Hi, Bryon. I am a system and hardware designer new to AI. You wrote:
“You’re going to be working with smaller data units. The big data loads consist of the weights or coefficients for the nodes of the network and for what they call the activation – the input data (a visual image or frame or an audio sound-stream). These tend to involve integers of at most 16 bits – sometimes down to 4 bits or smaller. None of the 32-bit behemoths that float around for other DSP applications.
You’re dealing with integer multiplication. A general-purpose DSP will have lots of multiply-accumulation units (MACs), but, because it’s general purpose, those units can be configured into a number of different modes. You don’t need most of those modes for neural-net operations. You can use a simpler integer unit.”
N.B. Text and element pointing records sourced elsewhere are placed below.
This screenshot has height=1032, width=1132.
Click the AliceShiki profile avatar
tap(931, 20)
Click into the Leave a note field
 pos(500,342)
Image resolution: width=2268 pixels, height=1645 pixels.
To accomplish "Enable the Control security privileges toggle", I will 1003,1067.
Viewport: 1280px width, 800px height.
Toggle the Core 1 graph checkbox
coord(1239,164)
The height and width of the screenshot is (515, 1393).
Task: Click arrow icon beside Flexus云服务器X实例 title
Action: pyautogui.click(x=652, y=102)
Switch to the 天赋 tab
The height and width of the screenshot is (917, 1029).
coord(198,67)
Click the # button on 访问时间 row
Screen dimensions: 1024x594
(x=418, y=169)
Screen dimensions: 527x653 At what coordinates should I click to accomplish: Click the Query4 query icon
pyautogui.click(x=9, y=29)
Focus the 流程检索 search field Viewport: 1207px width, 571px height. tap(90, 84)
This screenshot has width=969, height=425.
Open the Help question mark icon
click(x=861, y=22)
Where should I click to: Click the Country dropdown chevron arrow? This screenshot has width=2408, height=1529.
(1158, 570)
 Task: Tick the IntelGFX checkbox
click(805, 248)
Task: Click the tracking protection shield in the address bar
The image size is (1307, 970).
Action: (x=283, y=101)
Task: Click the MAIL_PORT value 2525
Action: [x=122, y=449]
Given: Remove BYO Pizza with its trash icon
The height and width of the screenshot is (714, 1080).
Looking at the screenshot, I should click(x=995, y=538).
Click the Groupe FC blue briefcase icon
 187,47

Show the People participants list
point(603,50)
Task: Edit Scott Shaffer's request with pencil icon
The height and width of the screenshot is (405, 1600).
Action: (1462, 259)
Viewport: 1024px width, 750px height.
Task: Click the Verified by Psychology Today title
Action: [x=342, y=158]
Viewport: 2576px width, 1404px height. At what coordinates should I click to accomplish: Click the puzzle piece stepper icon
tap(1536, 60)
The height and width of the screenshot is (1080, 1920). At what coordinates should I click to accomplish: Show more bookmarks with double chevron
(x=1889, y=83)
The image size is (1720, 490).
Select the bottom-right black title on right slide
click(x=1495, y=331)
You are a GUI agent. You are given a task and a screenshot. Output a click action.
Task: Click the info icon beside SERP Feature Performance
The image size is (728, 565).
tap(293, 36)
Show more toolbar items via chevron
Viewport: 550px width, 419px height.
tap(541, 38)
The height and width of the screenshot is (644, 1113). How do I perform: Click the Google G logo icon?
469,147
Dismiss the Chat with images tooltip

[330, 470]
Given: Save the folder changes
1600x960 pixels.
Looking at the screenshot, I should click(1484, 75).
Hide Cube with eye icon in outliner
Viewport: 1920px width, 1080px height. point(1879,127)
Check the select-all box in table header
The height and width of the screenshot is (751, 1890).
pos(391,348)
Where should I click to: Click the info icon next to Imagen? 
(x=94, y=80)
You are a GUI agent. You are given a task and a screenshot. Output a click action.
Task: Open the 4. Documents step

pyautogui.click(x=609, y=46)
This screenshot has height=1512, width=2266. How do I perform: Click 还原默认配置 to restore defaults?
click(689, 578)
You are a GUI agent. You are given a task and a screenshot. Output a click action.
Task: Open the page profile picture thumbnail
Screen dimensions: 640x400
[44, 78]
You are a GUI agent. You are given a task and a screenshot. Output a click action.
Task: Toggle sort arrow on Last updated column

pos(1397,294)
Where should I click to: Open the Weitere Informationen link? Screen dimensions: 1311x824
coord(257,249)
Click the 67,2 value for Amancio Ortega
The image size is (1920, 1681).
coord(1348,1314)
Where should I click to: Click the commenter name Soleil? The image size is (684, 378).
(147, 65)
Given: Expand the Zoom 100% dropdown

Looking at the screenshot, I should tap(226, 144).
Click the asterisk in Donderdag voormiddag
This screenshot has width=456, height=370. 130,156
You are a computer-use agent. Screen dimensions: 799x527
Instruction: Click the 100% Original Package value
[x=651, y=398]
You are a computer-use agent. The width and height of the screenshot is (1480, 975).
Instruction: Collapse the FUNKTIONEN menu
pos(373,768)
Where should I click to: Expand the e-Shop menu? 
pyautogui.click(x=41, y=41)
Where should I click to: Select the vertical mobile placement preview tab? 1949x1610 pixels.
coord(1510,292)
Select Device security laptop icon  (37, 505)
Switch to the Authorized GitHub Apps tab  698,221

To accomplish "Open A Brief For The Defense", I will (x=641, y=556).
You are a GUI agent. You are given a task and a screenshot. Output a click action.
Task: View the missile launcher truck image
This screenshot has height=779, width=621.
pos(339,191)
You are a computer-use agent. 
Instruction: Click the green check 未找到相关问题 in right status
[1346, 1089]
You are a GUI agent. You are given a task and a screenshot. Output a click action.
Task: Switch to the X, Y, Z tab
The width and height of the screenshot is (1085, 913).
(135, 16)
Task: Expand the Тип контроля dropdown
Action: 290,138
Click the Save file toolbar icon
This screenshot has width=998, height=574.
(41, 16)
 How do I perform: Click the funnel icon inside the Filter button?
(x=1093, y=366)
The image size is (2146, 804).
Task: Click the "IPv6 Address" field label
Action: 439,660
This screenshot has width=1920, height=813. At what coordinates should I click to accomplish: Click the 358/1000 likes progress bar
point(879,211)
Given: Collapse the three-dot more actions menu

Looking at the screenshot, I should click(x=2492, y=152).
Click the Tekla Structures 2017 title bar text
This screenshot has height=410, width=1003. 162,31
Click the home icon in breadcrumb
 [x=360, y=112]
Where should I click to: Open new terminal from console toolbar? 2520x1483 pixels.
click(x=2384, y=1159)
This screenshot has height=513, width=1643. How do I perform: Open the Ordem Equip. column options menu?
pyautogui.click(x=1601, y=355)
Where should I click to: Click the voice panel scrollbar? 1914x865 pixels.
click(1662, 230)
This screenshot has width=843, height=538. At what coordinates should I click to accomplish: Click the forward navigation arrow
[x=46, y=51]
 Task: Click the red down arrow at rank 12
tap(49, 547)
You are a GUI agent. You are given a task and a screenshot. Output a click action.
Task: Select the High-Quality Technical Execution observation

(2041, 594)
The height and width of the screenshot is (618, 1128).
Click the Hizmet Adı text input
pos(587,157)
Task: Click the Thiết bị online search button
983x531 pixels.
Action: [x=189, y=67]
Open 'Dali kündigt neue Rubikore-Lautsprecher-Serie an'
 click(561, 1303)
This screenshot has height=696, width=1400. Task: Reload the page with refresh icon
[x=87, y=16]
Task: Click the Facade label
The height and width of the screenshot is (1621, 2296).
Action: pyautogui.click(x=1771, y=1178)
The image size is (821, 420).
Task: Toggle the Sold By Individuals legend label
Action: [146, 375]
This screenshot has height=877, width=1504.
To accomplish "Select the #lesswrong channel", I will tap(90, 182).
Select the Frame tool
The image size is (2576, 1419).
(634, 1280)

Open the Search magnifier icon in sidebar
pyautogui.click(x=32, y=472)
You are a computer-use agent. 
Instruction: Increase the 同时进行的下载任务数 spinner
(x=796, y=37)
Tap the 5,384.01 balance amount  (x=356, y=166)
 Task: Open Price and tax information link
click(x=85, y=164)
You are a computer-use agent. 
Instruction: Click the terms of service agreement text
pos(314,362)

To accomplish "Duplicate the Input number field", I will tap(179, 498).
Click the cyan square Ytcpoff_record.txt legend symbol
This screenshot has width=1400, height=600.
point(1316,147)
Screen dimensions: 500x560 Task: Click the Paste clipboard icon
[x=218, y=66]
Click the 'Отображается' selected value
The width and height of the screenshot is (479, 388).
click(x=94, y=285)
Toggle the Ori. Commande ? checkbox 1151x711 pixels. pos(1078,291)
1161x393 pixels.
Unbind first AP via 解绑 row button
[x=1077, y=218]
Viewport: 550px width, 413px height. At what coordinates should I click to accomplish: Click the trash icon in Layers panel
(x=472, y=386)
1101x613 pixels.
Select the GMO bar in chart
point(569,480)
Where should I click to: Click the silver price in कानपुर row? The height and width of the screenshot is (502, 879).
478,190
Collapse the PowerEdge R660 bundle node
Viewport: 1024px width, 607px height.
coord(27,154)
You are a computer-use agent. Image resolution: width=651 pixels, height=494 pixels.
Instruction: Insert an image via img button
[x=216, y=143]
Using embedded block memory for these MACs is a natural fit for FPGAs because there are so many blocks available.
Typical FPGA designs use LUTs grouped together to form 4, 8, 16 bit integers and LUTs for combo logic. LUTs are one bit wide memories, pure and simple that can do any Boolean combination of up to 6 Boolean variables.
A MAC can use 1 or 2 inputs of control to evaluate 2 two-bit operands–4 inputs. So 2 LUTs can do a 4 bit MAC, 8 by 256 can decode an 8 bit input to 8 outputs, and so on. There are hundreds and even thousands of memory blocks available on FPGAs and designs can get both performance and flexibility in this way.
I have not tried matrix multiplication, but intuitively feel that dual 2 port memories can deliver the matrix elements for each operation in one clock cycle.
This approach could blend in very well with the evolution.